I built a multi-cloud CSPM workflow that audits AWS and Azure against CIS benchmarks with Prowler and ScoutSuite, then remediates drift with Terraform. The first audit surfaced 47 misconfigurations and closed every public S3 bucket exposure within one hour.

Context & Standards Alignment

Cloud misconfiguration, not exploitation, drives most cloud breaches. This lab continuously measures posture against CIS AWS Foundations and CIS Azure benchmarks and enforces guardrails with policy-as-code.

  • T1530 Data from Cloud Storage Object – detection of public buckets/blobs.
  • T1078.004 Cloud Accounts – IAM privilege-escalation path scanning.

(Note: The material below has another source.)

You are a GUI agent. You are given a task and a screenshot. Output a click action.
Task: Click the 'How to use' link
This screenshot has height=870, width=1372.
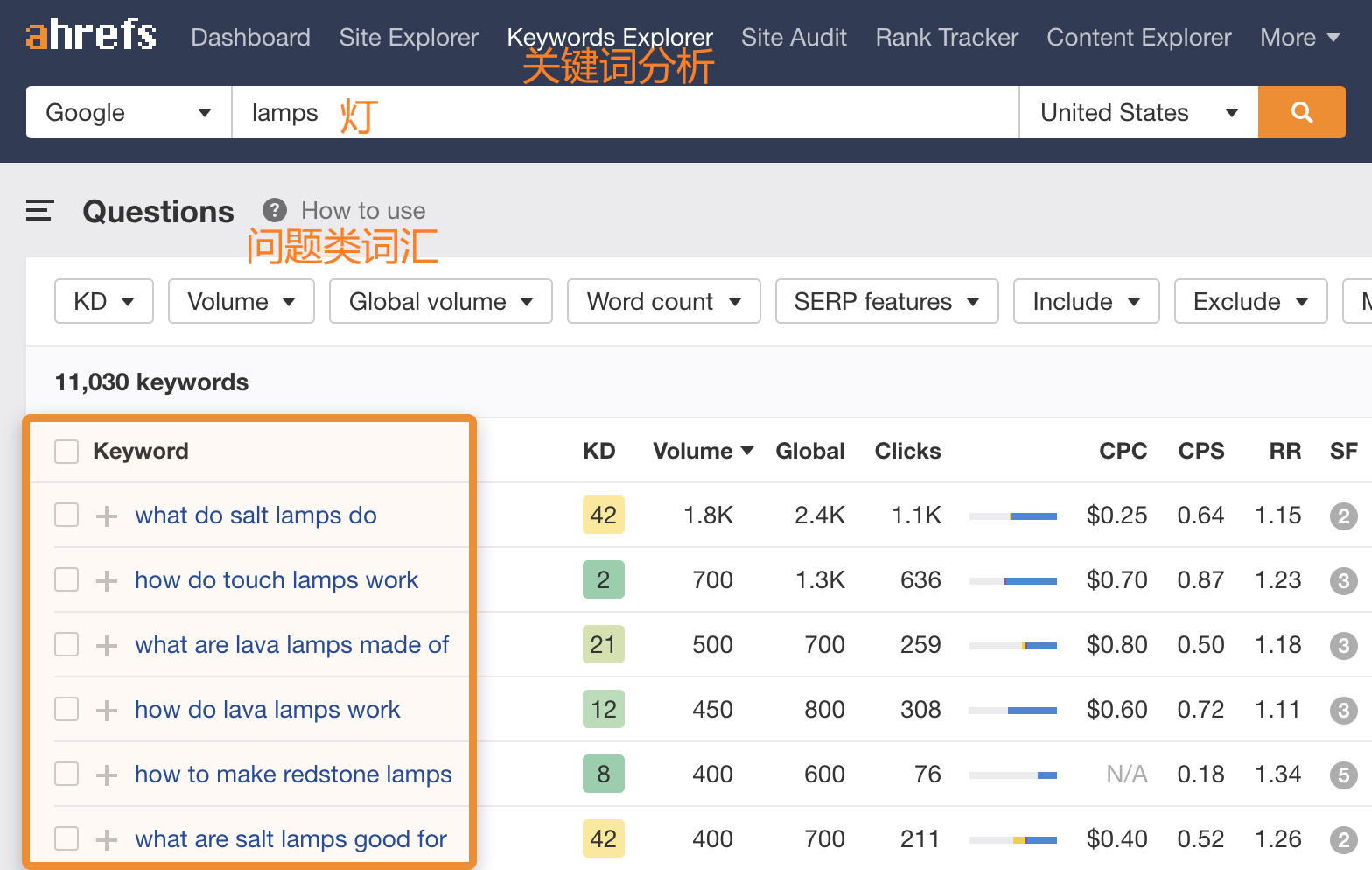pyautogui.click(x=363, y=211)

Environment & Prerequisites

  • AWS account with read-only SecurityAudit role; Azure subscription with Reader + Security Reader.
  • Prowler 3.x, ScoutSuite, Terraform 1.7, Azure CLI, AWS CLI v2.
  • CI runner with scheduled scans; findings stored for trend analysis.

Step-by-Step Execution

1. Run a Prowler CIS audit against AWS

prowler aws --compliance cis_2.0_aws -M csv json -o ./out
FAIL s3_bucket_public_access: 3 buckets public
FAIL iam_root_mfa_enabled: root MFA disabled
PASS cloudtrail_multi_region_enabled

2. Audit Azure with ScoutSuite

scout azure --cli --report-dir ./azure-out

3. Remediate a public bucket with Terraform

terraform apply -target=aws_s3_bucket_public_access_block.fix -auto-approve
aws_s3_bucket_public_access_block.fix: Creation complete
Apply complete! Resources: 1 added, 0 changed, 0 destroyed.

Validation & Testing

Re-run Prowler scoped to the S3 checks and confirm the previously failing controls now PASS. The posture dashboard should reflect the improved CIS compliance percentage (alt text: before/after CIS compliance bar chart showing 92% post-remediation).

Advanced: Troubleshooting
  • Prowler AccessDenied: attach the managed SecurityAudit + ViewOnlyAccess policies.
  • ScoutSuite throttling: add --max-rate and run per-service.
  • Terraform drift returns: enforce the guardrail with an SCP or Azure Policy denyAssignment.

Key Results

  • Identified 47 misconfigurations across AWS and Azure in the first audit.
  • Remediated 100% of public S3 bucket exposures within 1 hour.
  • Achieved 92% compliance against CIS benchmarks after remediation.
  • Scheduled recurring scans giving continuous drift detection on both clouds.